Alzheimer's and the Amyloid Hypothesis
Dr. M. Paul Murphy, a faculty member within the Department of Molecular & Cellular Biochemistry and the Sanders-Brown Center on Aging, contributed his thoughts on the “amyloid hypothesis” in the July 25, 2018 issue of Nature.
The amyloid hypothesis states that the accumulation of amyloid-βin the brain is the main cause of Alzheimer’s. This is primarily based on the correlation between clumps of amyloid-β in the brain and the neurodegenerative processes observed in Alzheimer’s disease.

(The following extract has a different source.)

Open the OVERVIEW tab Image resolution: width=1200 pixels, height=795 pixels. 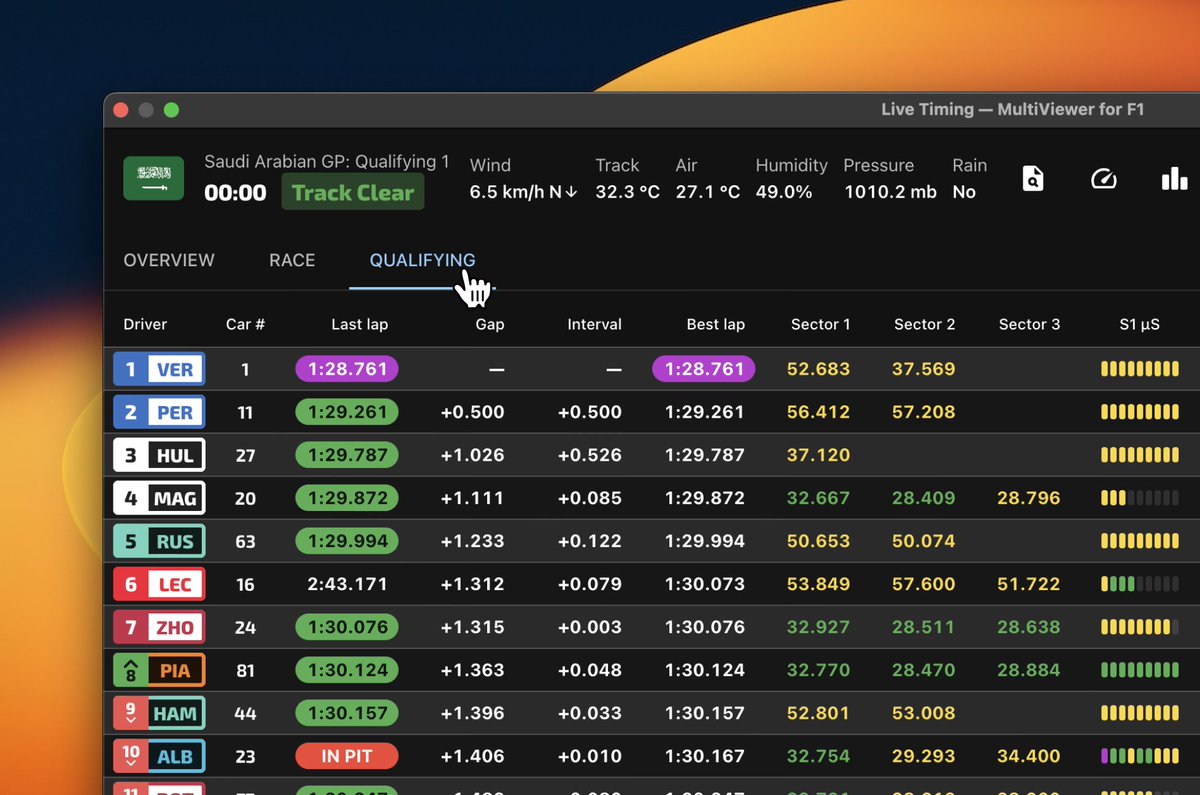[168, 260]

The amyloid hypothesis has received skepticism due to the lack of success in drug trials using medicines intended to target these clumps of amyloid-β. Nevertheless, researchers believe there is reason enough to pursue the investigation.
As a leading researcher of this correlation, Dr. Murphy asserted that the most likely reason for the drug failures is that they were administered too late in the progression of the condition. “We probably have a drug that could treat Alzheimer’s disease if we gave it to people in their 50’s.”
Dr. Murphy continued, saying, “There are a lot of ideas out there that are reasonably well-supported, but very few work on. Some of those might be more important than we think. There’s an awful lot more to be added to the amyloid hypothesis. The time to cast a wider net is now – we need a bigger base of ideas.”